A grande maioria de vocês já deve estar ciente da polêmica causada pela coleção Pele Mania da Arezzo. A semana curta que antecede o feriadão foi marcada por discussões que começaram fazendo muito barulho nas redes sociais como Twitter e Facebook e acabaram ganhando páginas de jornais e revistas.

Para quem ficou de fora, aí vai o (meu) resumo da ópera...

Entre os lançamentos de sua coleção Outono/Inverno, a Arezzo incluiu uma linha com detalhes felpudos, na qual foram utilizadas peles VERDADEIRAS de raposas e coelhos. Ao que parece, não eram muitos itens, mas o suficiente para qualquer ser humano com um pouquinho de consciência ambiental se contorcer.


Peças da coleção Pele Mania da Arezzo com pele verdadeira 


Botando a cachola para funcionar, deixei num primeiro momento o ambientalismo de lado e pensei na questão comercial. Eu gostaria de saber quem foi o gênio que teve a brilhante idéia de inserir a pele de animal no inverno brasileiro. Um estola de pele de raposa?! Num país tropical?! Hein?! Sim, pois tirando o estados do sul que atingem temperaturas bem baixas (ainda assim, raramente abaixo de zero), em nenhum outro lugar do país seria possível usar algo tão quente mais do uma ou duas vezes na vida. E aí a Arezzo anuncia que a coleção é o “"hit glamuroso da temporada” e que “não pode faltar no guarda-roupa da fashionista". O presidente do grupo, Anderson Birman, ainda reafirma em entrevista à Folha de São Paulo: "Em todos os editoriais de moda de todas as revistas do mundo, inclusive nas brasileiras, esse fenômeno do uso de peles está sendo veiculado.
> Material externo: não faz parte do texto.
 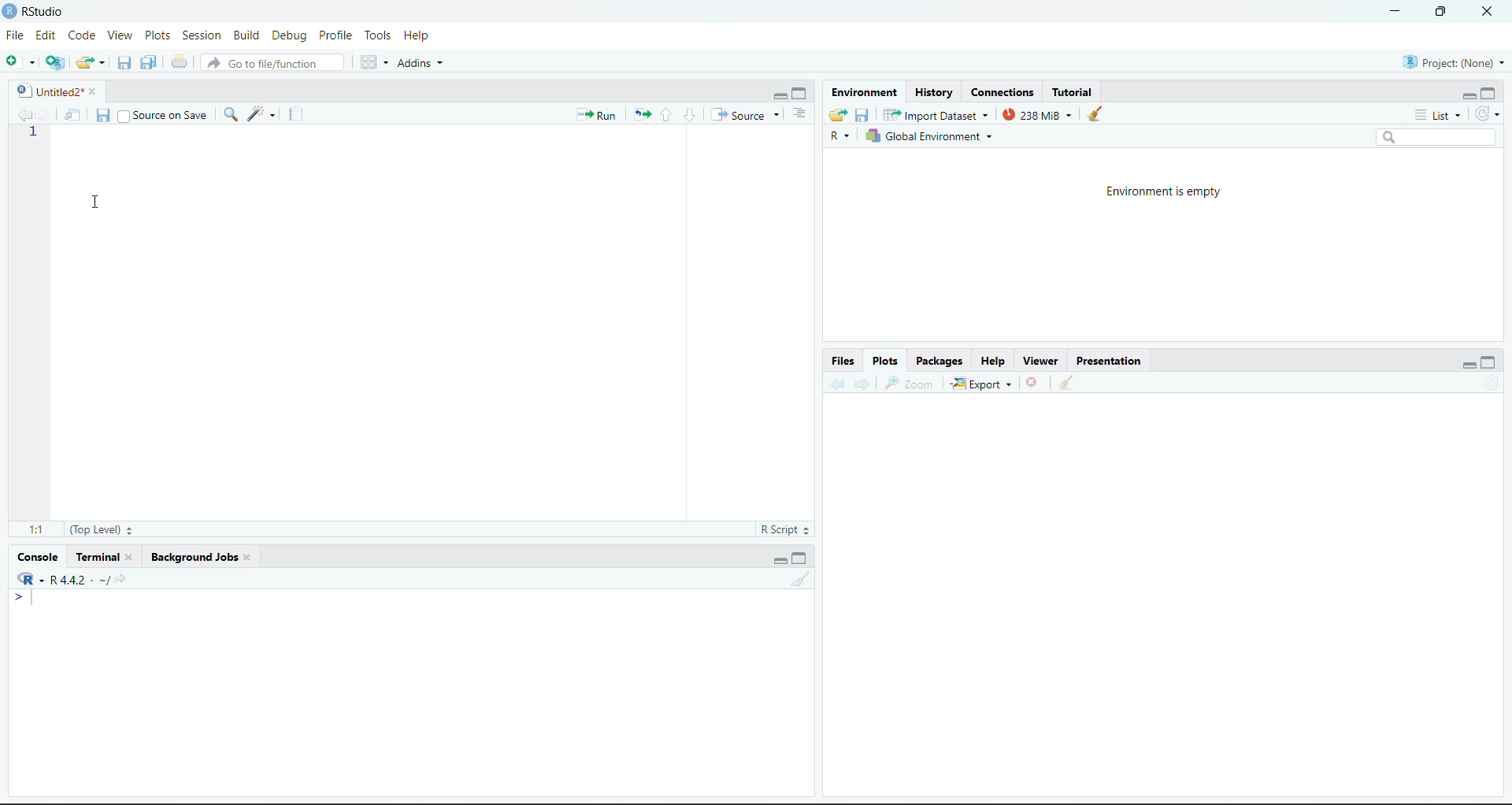 What do you see at coordinates (1468, 98) in the screenshot?
I see `minimize` at bounding box center [1468, 98].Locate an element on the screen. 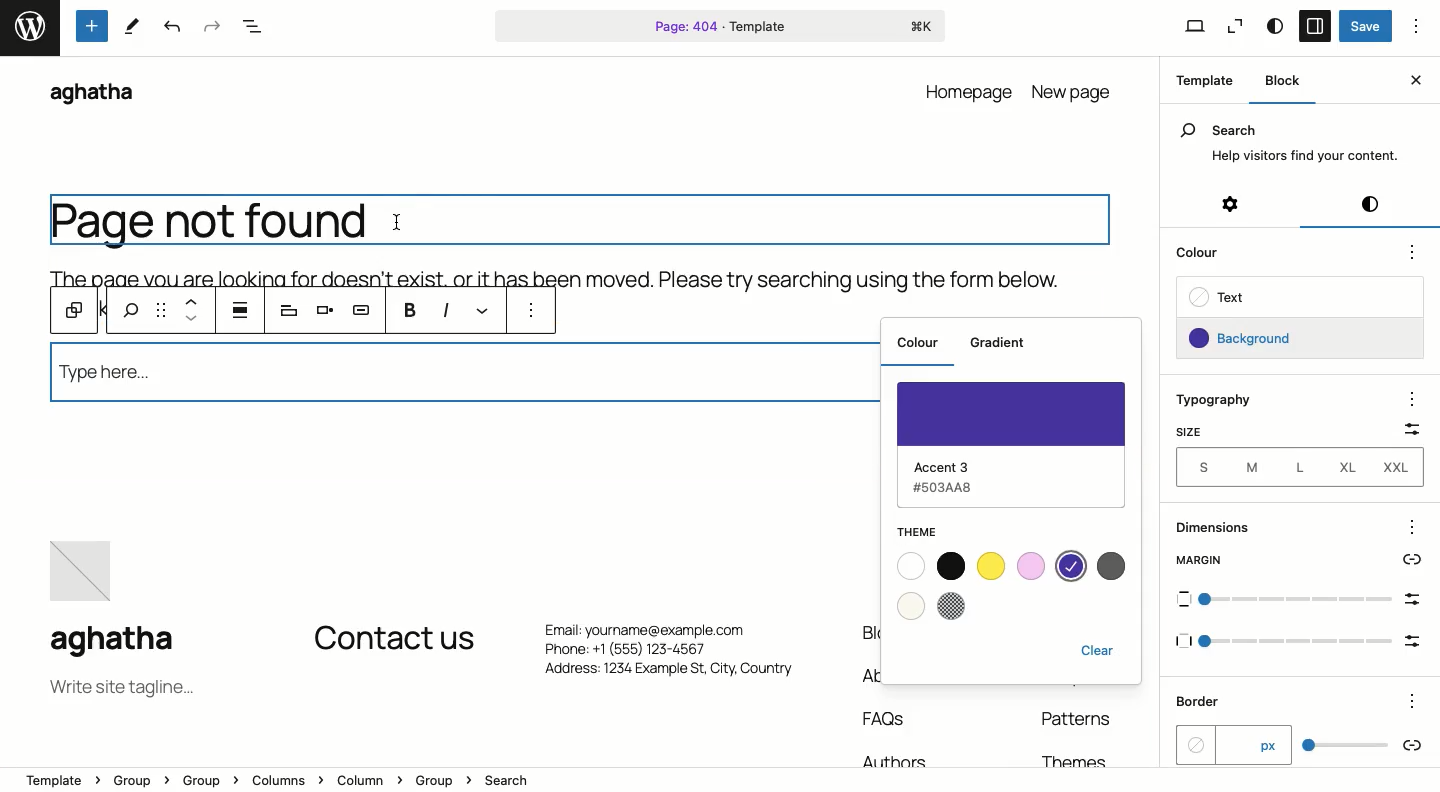 The image size is (1440, 792). Close is located at coordinates (1418, 81).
Todas as marcas estão usando, é um tendência forte". Sim, senhor Birman, lá fora, ao olhar pela janela e ver as ruas cobertas de neve, deve ser mesmo muito gostoso o calorzinho de um casaco felpudo. De preferência sintético. Por aqui, dá gastura só de pensar.

Lá fora, embora eu discorde, é possível visualizar porque algumas grandes marcas ainda insistem nas peles. Há toda uma cultura que atravessa séculos, que envolve temas como status e luxo. Se no princípio as peles eram usadas para que as pessoas se protegessem do frio rigoroso no hemisfério norte, com o passar do tempo, essas peças foram se tornando sinônimo de glamour. Até que entrou em jogo uma tal de consciência ambiental e mudou tudo. Será que os setores de pesquisa, desenvolvimento e marketing da Arezzo não tiveram acesso às mesmas informações divulgadas aqui pela Veja São Paulo em fevereiro deste ano?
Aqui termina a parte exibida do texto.